Additional diagnoses covered by these SOPs
- Essential / idiopathic / primary hypertension
- Malignant hypertension
- Secondary hypertension
Conditions not covered by these SOPs
- Temporary elevations of blood pressure NIF
- Borderline hypertension - BP <140/<90 (or equivalent in non clinic setting) and not on treatment to reduce blood pressure) NIF
- Eclampsia, pre-eclampsia and pregnancy associated hypertension #
- Labile hypertension - BP not permanently elevated and not on treatment to reduce blood pressure NIF
- Pulmonary hypertension#
# non-SOP condition
Clinical onset
The clinical onset will be when the blood pressure first became persistently elevated, or when treatment was first commenced to control blood pressure. A normal blood pressure reading when on no treatment precludes a clinical onset before that reading (in the absence of extenuating circumstances).
Clinical worsening
The natural history of hypertension is that it can generally be adequately controlled by medication and/or lifestyle and dietary changes. Different medications may need to be tried, alone or in combination, to find suitable treatment for an individual. Increases or changes in medication may be required, over time, to maintain control. A major reason for inadequate control is lack of patient complaince with treatment. Poor control of hypertension increases the risk of complications, particularly cardiovascular disease, cerebrovascular disease and renal impairment. The development of complications is not necessarily evidence of worsening of hypertension. There is an increased risk of developing complications even with well controlled hypertension. Establishing whether worsening has occurred can be difficult and medical advice should be sought.
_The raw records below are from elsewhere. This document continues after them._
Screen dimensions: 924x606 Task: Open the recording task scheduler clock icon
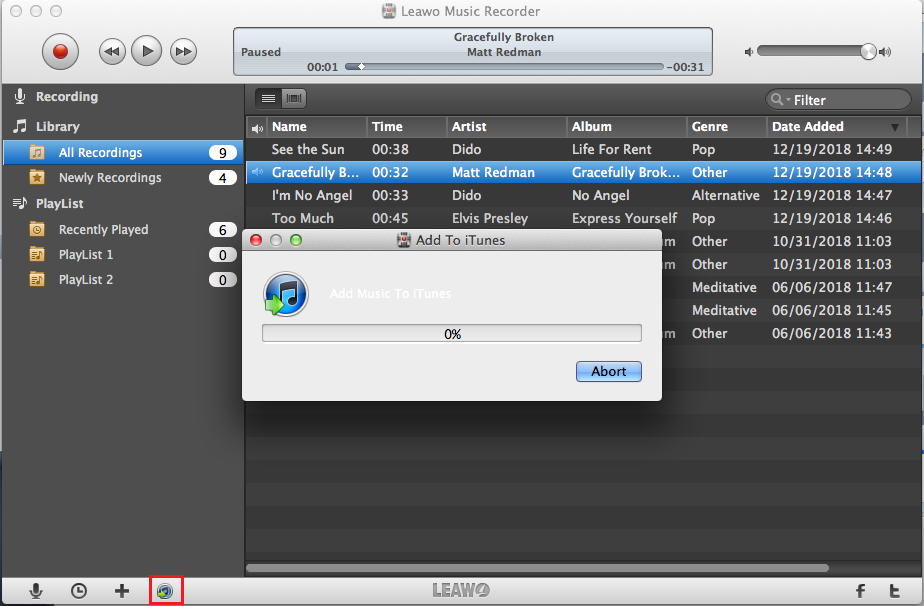(x=79, y=591)
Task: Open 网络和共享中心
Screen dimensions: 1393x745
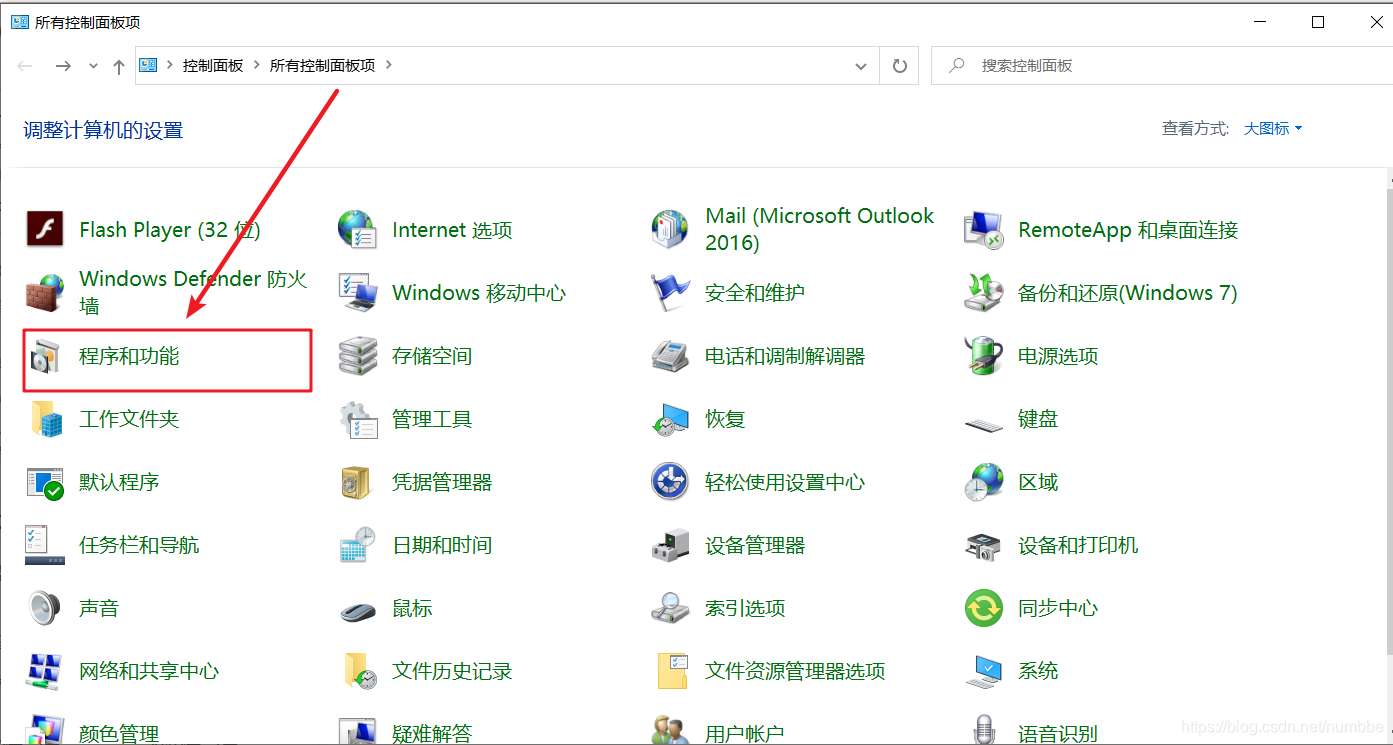Action: pyautogui.click(x=148, y=670)
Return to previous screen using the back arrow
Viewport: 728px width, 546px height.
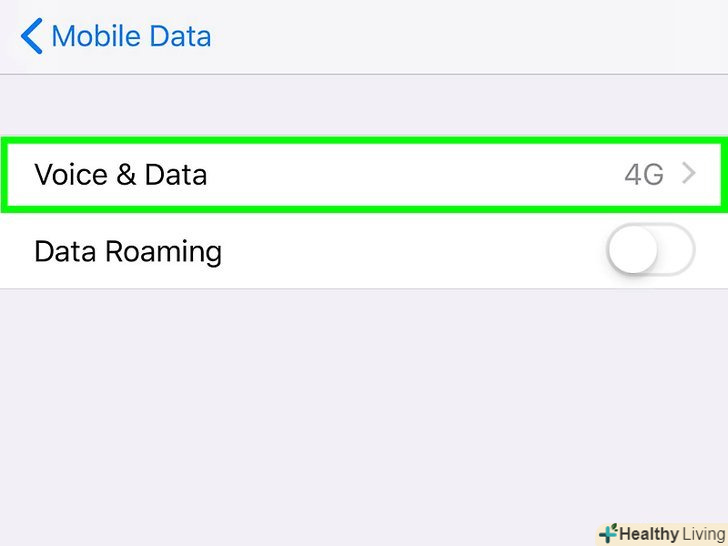click(31, 37)
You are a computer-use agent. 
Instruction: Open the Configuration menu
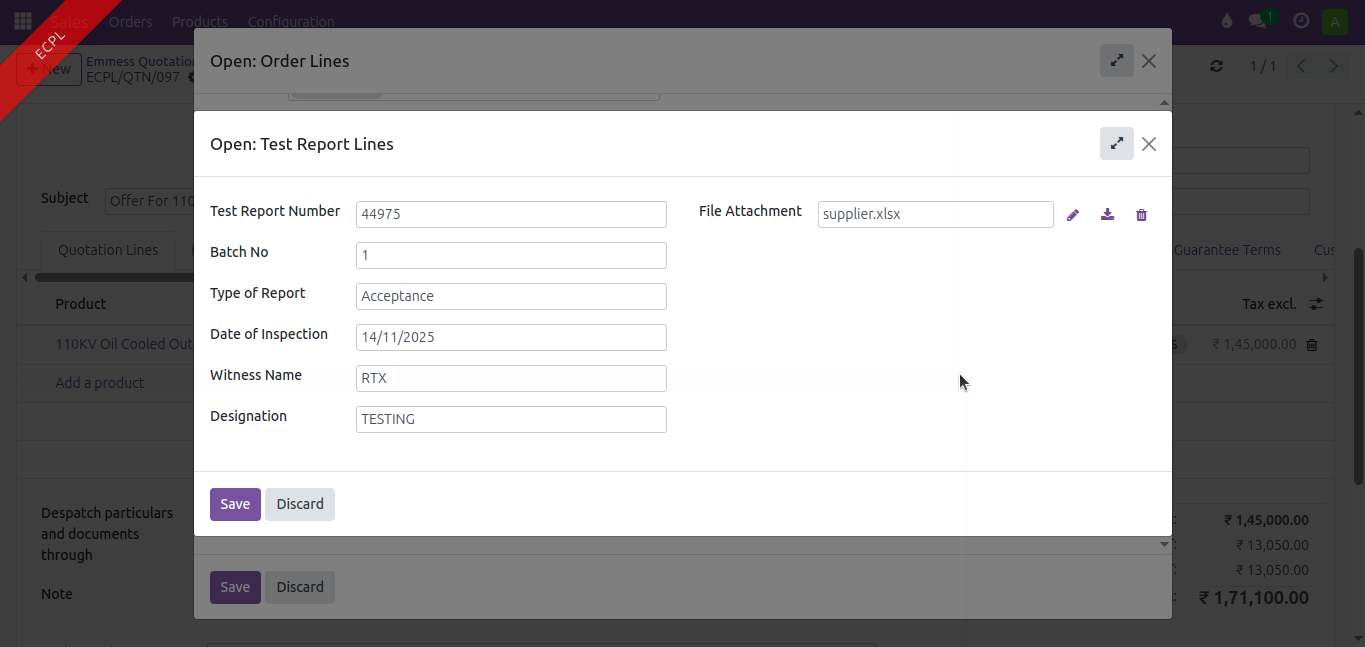click(291, 21)
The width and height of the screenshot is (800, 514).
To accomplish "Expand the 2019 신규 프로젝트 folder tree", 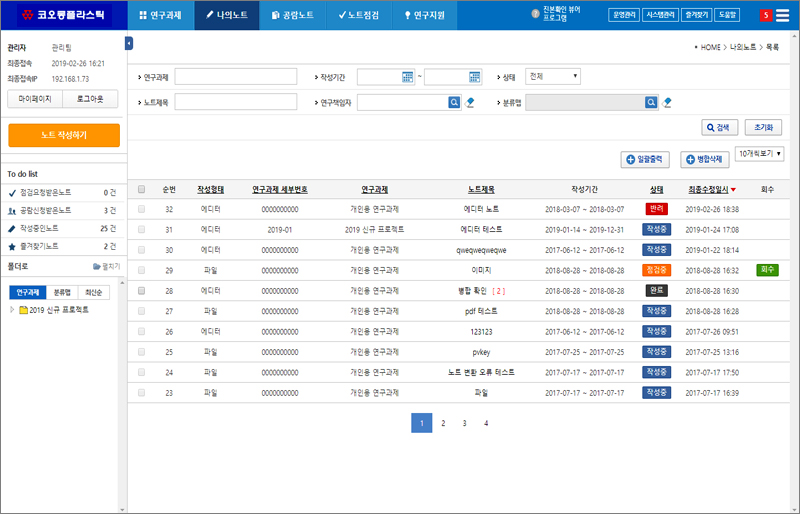I will click(13, 310).
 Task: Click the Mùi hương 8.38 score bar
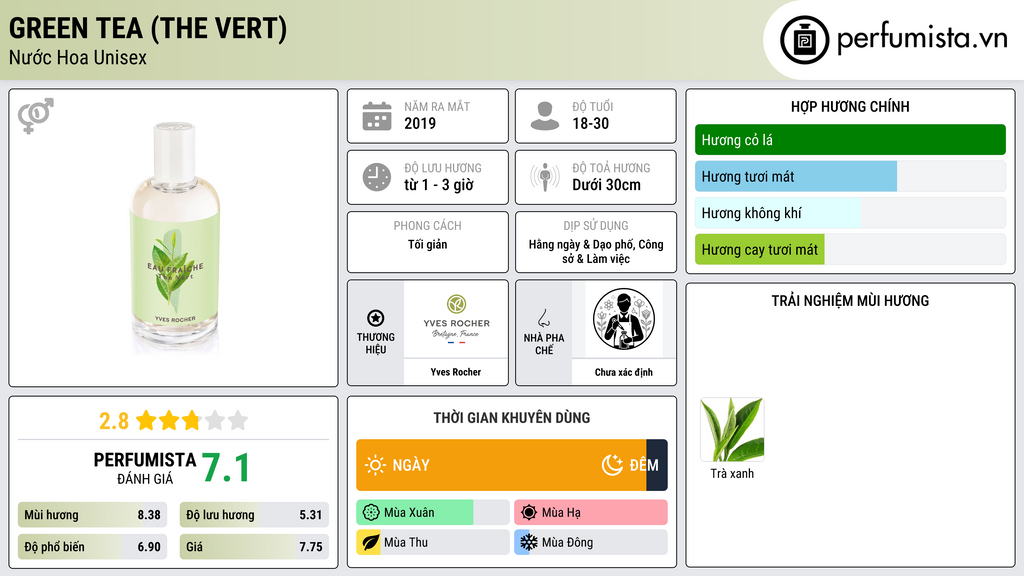pos(92,515)
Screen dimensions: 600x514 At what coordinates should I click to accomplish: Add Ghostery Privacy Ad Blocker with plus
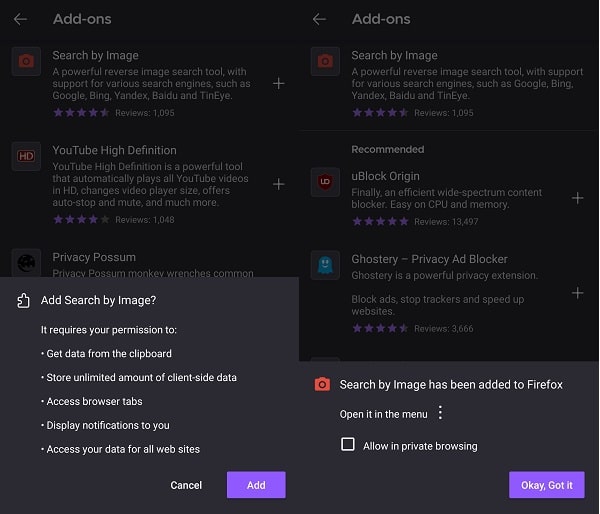tap(577, 293)
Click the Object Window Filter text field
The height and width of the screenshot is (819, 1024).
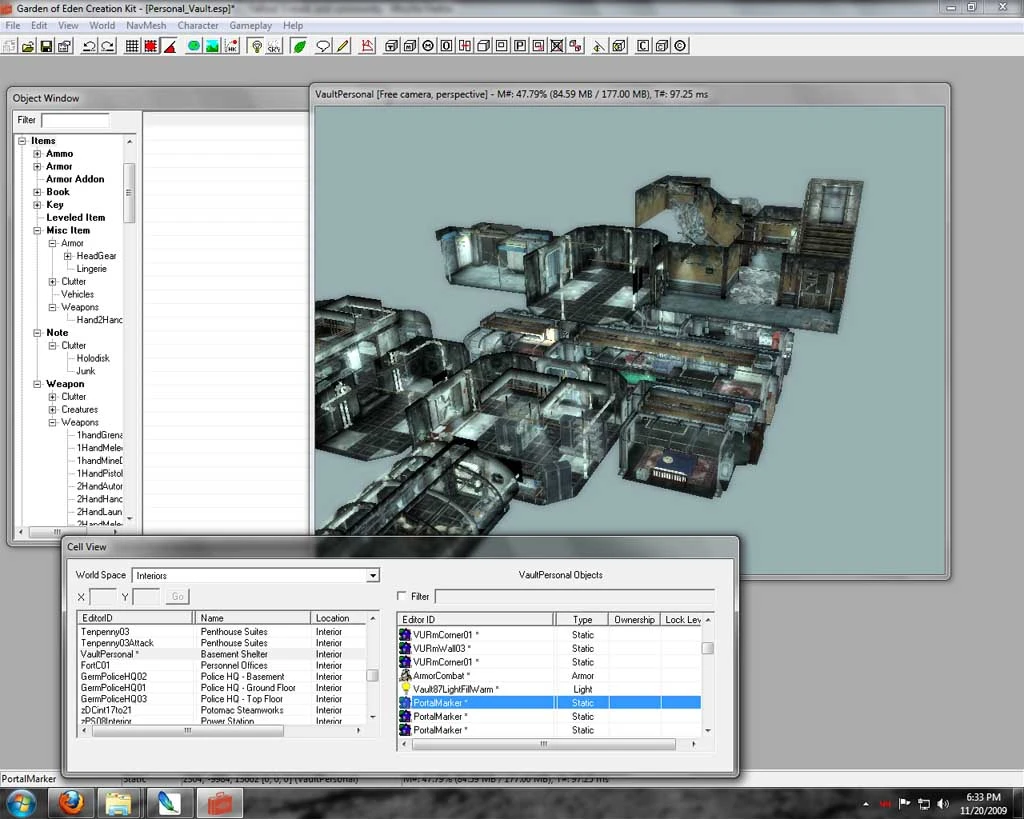coord(75,120)
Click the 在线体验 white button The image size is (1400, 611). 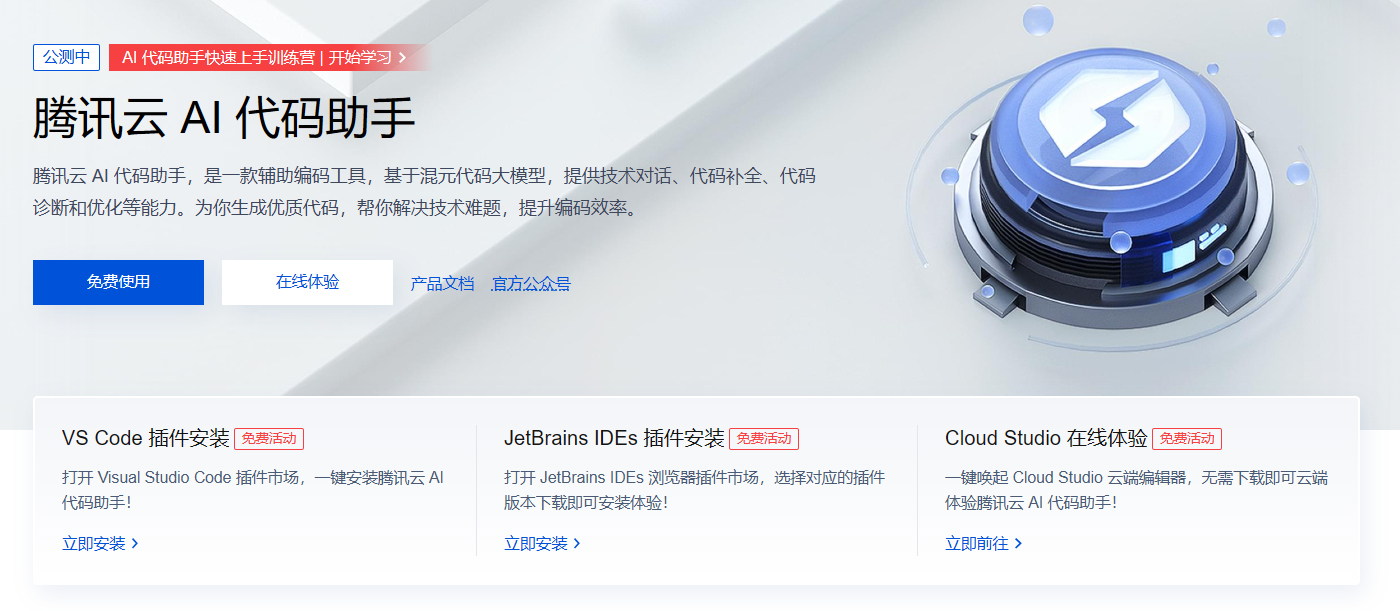(x=307, y=282)
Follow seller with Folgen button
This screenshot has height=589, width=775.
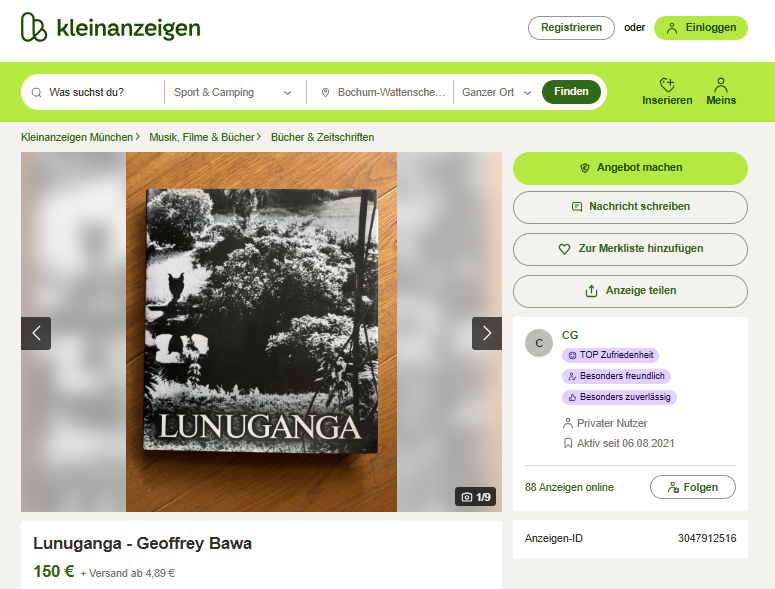click(x=692, y=487)
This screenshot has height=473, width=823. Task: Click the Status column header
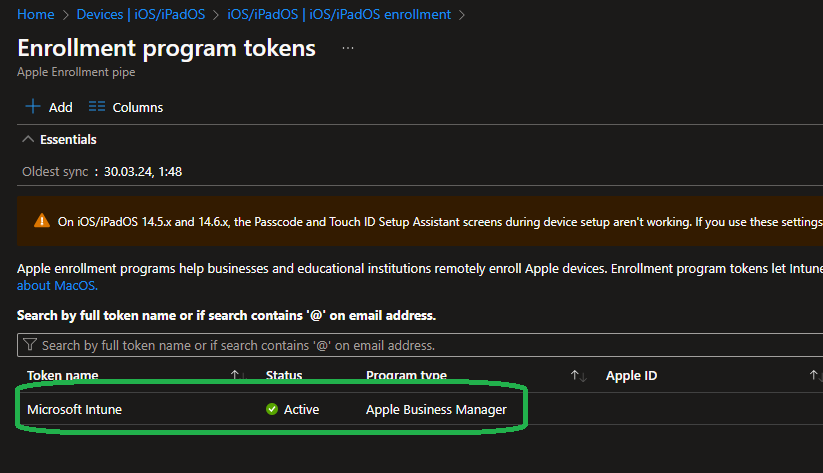tap(284, 376)
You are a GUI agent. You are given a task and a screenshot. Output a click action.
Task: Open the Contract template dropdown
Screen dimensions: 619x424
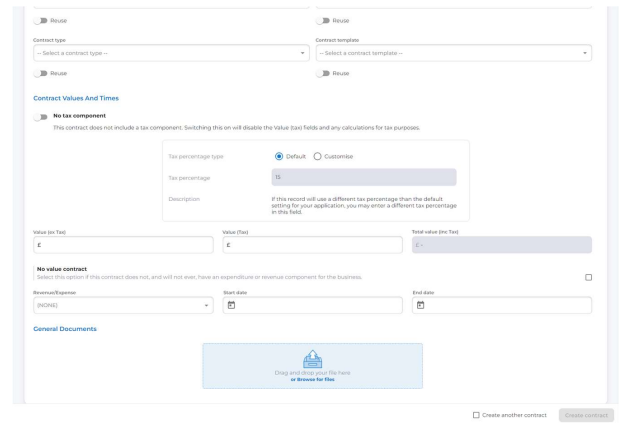[x=453, y=52]
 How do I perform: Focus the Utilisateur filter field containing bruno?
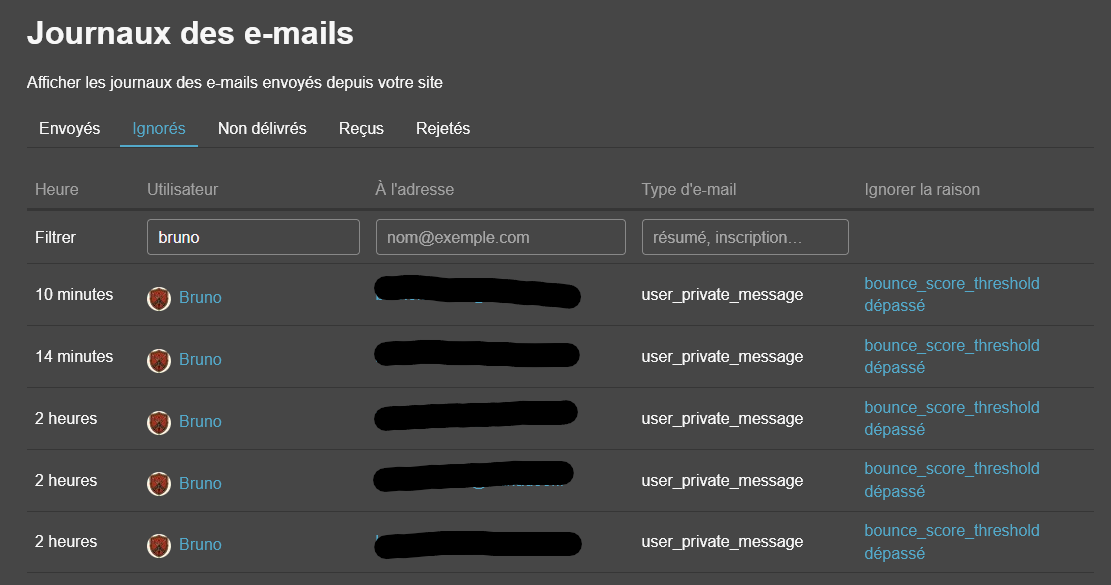(253, 237)
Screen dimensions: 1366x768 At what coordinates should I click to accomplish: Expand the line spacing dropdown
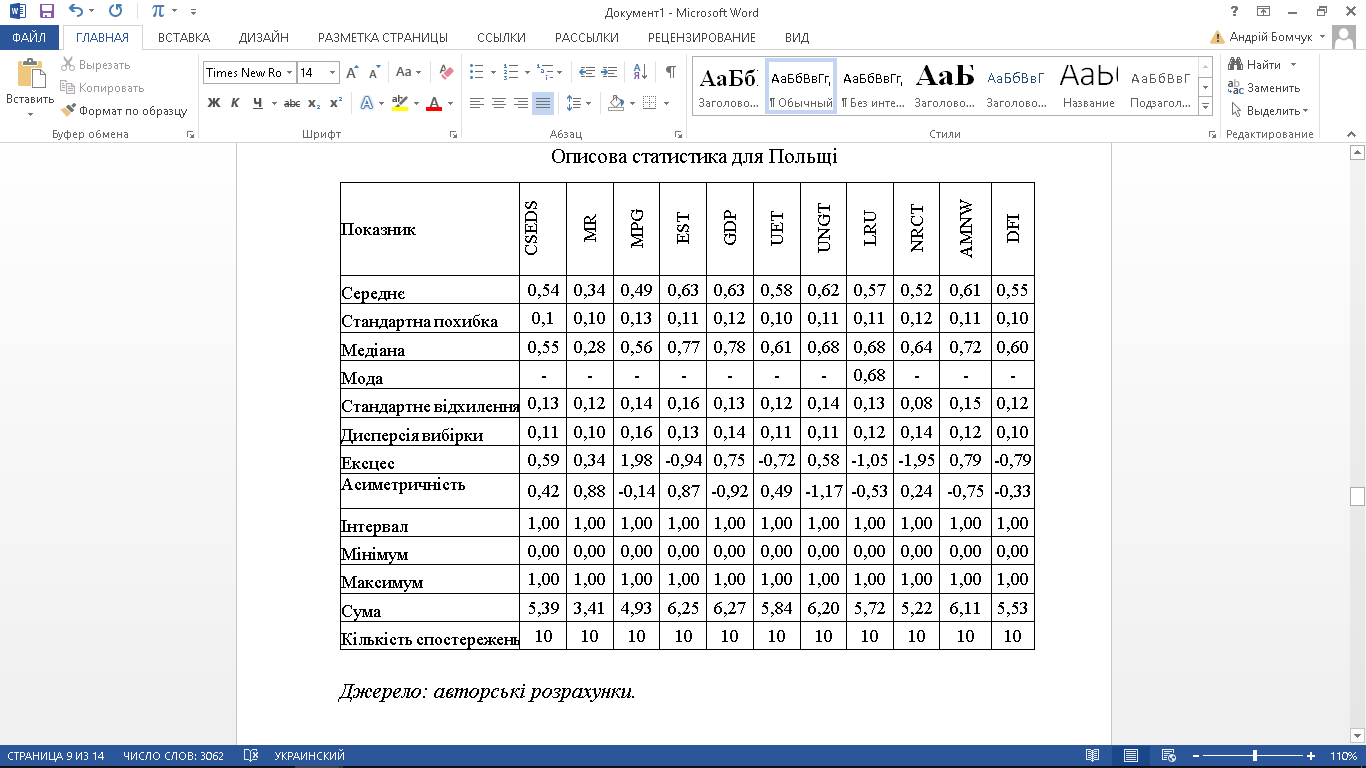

Further comments on diagnosis
- Hypertension may be symptomless for many years. There are few if any physical signs until the advent of complications.
- A clinic reading where the systolic pressure is < 140 and diastolic pressure is < 90 at any time (not on treatment) will generally preclude the diagnosis of hypertension prior to that time.
- A single elevated reading does not establish a diagnosis of hypertension.
- Establishing the time of onset of hypertension may be difficult, seek medical advice if in doubt.